● **Description of the task**
Render the entries below as a numbered list in which each non-blank line is one item and every blank line is omitted.

● **Data in this exercise**
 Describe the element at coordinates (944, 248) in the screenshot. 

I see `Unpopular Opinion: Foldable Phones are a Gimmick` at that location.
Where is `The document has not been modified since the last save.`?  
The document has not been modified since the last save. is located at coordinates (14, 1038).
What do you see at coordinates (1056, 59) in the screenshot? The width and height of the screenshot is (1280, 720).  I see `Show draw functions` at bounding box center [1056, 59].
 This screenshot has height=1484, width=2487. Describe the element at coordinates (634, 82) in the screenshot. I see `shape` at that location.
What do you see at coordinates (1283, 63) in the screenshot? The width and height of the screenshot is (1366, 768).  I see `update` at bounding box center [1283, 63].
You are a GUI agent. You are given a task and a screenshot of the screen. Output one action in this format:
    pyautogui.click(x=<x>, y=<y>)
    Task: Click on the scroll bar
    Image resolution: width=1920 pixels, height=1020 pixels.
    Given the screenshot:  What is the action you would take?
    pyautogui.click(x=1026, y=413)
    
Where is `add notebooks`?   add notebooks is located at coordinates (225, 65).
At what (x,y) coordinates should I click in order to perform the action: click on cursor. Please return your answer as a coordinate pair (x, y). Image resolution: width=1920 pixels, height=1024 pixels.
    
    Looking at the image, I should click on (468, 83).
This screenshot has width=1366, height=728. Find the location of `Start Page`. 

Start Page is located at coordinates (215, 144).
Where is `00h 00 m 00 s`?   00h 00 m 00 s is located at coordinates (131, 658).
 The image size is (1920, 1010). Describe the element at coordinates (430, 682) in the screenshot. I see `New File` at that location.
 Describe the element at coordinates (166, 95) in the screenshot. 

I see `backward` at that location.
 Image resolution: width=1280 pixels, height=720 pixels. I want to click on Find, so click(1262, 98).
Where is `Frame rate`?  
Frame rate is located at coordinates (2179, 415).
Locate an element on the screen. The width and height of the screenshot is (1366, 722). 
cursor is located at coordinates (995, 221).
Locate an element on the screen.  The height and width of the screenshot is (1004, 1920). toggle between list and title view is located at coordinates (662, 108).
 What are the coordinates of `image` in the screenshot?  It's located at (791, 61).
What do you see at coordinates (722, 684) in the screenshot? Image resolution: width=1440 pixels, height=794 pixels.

● **Written reply**
1.  Describe the element at coordinates (944, 248) in the screenshot. 
2. I see `Unpopular Opinion: Foldable Phones are a Gimmick` at that location.
3. Where is `The document has not been modified since the last save.`?  
4. The document has not been modified since the last save. is located at coordinates (14, 1038).
5. What do you see at coordinates (1056, 59) in the screenshot? The width and height of the screenshot is (1280, 720).  I see `Show draw functions` at bounding box center [1056, 59].
6.  This screenshot has height=1484, width=2487. Describe the element at coordinates (634, 82) in the screenshot. I see `shape` at that location.
7. What do you see at coordinates (1283, 63) in the screenshot? The width and height of the screenshot is (1366, 768).  I see `update` at bounding box center [1283, 63].
8. You are a GUI agent. You are given a task and a screenshot of the screen. Output one action in this format:
9.     pyautogui.click(x=<x>, y=<y>)
10.     Task: Click on the scroll bar
11.     Image resolution: width=1920 pixels, height=1020 pixels.
12.     Given the screenshot:  What is the action you would take?
13.     pyautogui.click(x=1026, y=413)
14. Where is `add notebooks`?   add notebooks is located at coordinates (225, 65).
15. At what (x,y) coordinates should I click in order to perform the action: click on cursor. Please return your answer as a coordinate pair (x, y). Image resolution: width=1920 pixels, height=1024 pixels.
16.     Looking at the image, I should click on (468, 83).
17. This screenshot has width=1366, height=728. Find the location of `Start Page`. 
18. Start Page is located at coordinates (215, 144).
19. Where is `00h 00 m 00 s`?   00h 00 m 00 s is located at coordinates (131, 658).
20.  The image size is (1920, 1010). Describe the element at coordinates (430, 682) in the screenshot. I see `New File` at that location.
21.  Describe the element at coordinates (166, 95) in the screenshot. 
22. I see `backward` at that location.
23.  Image resolution: width=1280 pixels, height=720 pixels. I want to click on Find, so click(1262, 98).
24. Where is `Frame rate`?  
25. Frame rate is located at coordinates (2179, 415).
26. Locate an element on the screen. The width and height of the screenshot is (1366, 722). 
27. cursor is located at coordinates (995, 221).
28. Locate an element on the screen.  The height and width of the screenshot is (1004, 1920). toggle between list and title view is located at coordinates (662, 108).
29.  What are the coordinates of `image` in the screenshot?  It's located at (791, 61).
30. What do you see at coordinates (722, 684) in the screenshot? Image resolution: width=1440 pixels, height=794 pixels.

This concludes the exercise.